# YOUR OBJECTIVE:
Write out, word for word and with no pictures, each line below from the one containing "The image size" through the one containing "You are a GUI", both included, and no other line.

# MATERIAL FOR THIS EXERCISE:
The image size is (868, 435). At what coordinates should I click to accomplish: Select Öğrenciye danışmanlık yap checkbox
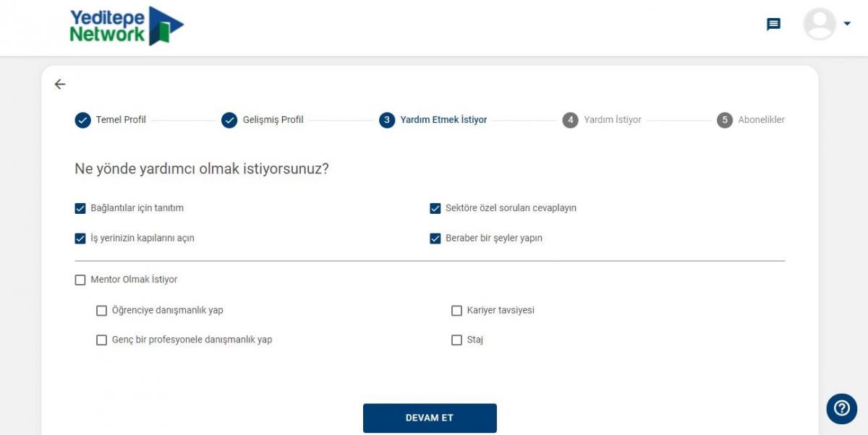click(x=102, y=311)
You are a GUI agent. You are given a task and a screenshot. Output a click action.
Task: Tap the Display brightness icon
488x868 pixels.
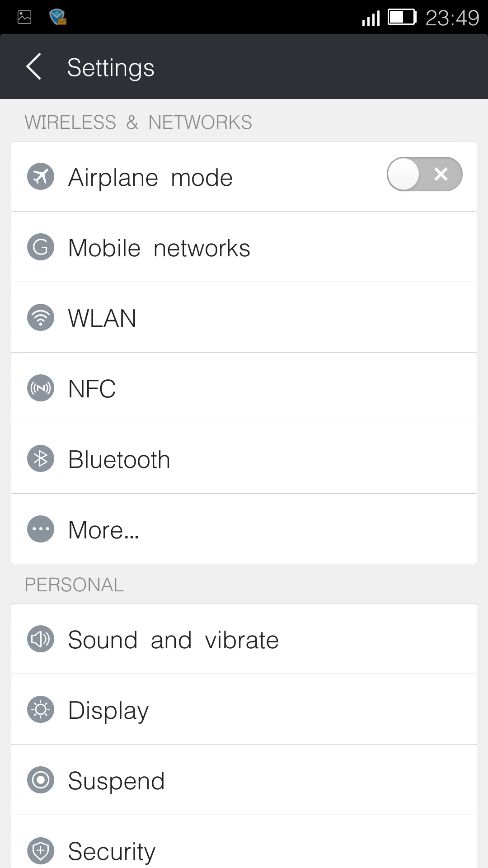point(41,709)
...
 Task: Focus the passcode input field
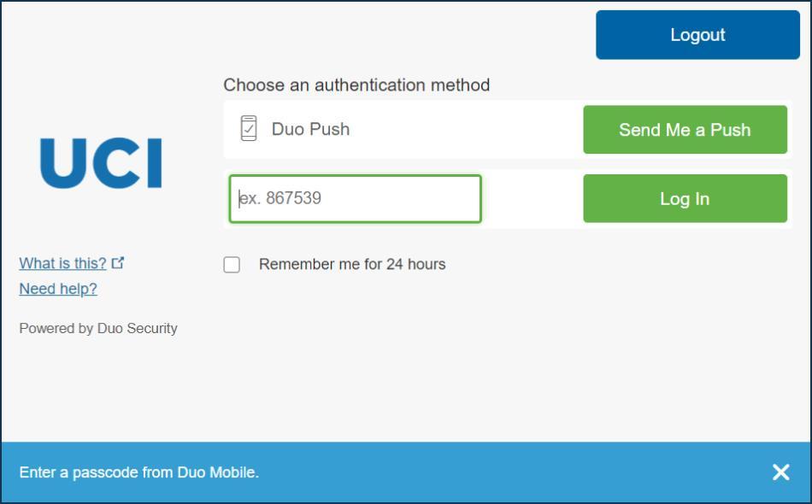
--
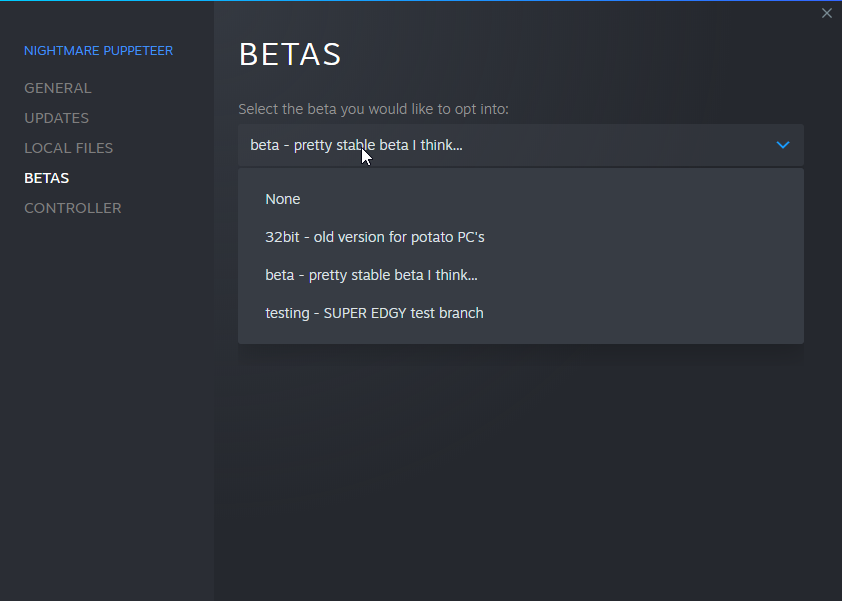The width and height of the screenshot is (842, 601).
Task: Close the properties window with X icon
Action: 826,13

# RESULT BELOW:
The image size is (868, 435). At what coordinates should I click to accomplish: Select Öğrenciye danışmanlık yap checkbox
click(x=102, y=311)
You are a GUI agent. You are given a task and a screenshot. Output a click action.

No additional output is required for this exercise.